A rolling horizon-based decomposition algorithm for the railway network train timetabling problem

This article presents the train timetabling problem in the complex railway network (including single-track line, double-track line, mixed-track line and terminal) and a solution algorithm. The problem is to determine the arrival, departure or through time of each train at each station on its predetermined route to satisfy several operational and safety requirements and minimise multiple objectives corresponding to train and engine time. The problem is formulated as a large-scale mixed integer nonlinear programming model with multiple objectives to simultaneously minimise the total train travel time, the total train connection time and the total engine turnaround time with several practical constraints. The model can be easily modified to simulate different scenarios of train timetabling problems. By aggregating the objectives and simplifying some constraints, a rolling horizon-based decomposition algorithm is developed based on the unique structure of the railway network and the characteristic of the train timetable.
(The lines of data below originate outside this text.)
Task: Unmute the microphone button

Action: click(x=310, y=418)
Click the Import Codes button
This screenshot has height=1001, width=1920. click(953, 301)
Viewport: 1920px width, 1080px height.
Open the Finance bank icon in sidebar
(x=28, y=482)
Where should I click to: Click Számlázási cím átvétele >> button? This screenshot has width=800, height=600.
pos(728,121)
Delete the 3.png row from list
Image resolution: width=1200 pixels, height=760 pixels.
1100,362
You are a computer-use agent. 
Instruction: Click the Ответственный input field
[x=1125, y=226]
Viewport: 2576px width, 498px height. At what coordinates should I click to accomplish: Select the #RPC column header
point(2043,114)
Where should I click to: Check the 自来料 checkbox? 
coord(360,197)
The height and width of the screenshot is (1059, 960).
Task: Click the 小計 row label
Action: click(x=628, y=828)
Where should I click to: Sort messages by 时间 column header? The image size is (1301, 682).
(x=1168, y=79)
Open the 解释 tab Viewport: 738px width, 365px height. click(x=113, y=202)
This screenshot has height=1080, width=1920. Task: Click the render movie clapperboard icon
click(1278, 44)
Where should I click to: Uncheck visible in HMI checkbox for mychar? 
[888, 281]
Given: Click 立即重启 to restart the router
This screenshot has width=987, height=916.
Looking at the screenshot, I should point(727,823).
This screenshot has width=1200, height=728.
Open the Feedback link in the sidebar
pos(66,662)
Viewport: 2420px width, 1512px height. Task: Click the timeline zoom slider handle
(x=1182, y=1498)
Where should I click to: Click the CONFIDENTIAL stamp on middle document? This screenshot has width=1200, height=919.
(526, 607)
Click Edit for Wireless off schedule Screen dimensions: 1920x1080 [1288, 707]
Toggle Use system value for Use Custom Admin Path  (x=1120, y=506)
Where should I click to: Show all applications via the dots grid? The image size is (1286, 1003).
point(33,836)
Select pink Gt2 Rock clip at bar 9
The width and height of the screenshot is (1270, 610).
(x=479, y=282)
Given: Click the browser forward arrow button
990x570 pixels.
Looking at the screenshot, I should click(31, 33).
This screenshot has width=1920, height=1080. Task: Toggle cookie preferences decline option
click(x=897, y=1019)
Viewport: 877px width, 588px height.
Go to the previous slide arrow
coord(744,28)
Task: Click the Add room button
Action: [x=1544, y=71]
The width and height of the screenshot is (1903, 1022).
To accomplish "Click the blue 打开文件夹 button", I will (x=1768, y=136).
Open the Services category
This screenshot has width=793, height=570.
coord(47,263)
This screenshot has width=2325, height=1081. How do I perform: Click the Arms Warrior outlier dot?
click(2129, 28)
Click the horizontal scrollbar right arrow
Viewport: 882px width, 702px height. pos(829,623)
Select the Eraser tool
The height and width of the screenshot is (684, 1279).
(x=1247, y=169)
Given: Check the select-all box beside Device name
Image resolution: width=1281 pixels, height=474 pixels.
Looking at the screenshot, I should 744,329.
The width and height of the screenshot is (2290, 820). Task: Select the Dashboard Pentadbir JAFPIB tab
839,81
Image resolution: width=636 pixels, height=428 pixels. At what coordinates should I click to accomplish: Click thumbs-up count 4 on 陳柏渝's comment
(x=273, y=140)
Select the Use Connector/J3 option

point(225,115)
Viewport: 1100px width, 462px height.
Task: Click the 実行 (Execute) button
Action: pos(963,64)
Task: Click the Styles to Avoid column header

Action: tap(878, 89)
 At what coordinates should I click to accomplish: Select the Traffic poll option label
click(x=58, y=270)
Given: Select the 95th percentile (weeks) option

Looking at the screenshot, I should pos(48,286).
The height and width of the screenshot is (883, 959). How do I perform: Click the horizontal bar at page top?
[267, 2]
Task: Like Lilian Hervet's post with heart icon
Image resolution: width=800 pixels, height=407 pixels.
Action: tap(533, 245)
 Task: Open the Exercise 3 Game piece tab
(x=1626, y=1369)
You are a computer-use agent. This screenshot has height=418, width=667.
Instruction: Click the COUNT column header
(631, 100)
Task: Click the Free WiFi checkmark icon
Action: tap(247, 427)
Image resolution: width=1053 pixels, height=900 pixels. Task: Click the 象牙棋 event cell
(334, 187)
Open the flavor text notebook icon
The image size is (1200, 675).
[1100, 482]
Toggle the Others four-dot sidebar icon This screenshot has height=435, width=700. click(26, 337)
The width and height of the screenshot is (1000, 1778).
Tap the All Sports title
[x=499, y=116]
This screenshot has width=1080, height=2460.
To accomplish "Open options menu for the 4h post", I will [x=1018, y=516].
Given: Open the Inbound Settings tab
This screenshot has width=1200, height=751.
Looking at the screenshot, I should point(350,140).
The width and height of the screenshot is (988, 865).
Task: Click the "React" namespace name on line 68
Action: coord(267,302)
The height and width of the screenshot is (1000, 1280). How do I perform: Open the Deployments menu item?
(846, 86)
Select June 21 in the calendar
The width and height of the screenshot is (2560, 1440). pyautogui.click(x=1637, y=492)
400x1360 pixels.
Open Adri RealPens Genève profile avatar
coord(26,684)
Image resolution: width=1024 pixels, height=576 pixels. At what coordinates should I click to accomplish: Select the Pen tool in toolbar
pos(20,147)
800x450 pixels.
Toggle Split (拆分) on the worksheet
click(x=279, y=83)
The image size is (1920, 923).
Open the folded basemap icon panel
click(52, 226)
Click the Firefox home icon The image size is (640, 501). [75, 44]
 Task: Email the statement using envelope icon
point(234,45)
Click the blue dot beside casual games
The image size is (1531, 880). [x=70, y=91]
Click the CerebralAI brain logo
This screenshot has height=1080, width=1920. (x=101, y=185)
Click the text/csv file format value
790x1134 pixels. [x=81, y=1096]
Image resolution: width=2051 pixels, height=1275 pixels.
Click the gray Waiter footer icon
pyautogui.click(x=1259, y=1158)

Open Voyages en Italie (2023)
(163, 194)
The algorithm decomposes the network into several single lines and progressively adds the train timetable of a new line into the current partial network train timetable until a complete network train timetable is obtained. The rolling horizon method is designed to determine the train timetable of each single line in iterations. Each iteration is restricted into a subregion of the feasible region, and the feasible solution to that subregion is determined by a timetable evaluation procedure and a boundary detection procedure. Lastly, computational test on real-world data shows that the presented approach can produce high-quality solutions for large-scale problems within a reasonable computation time.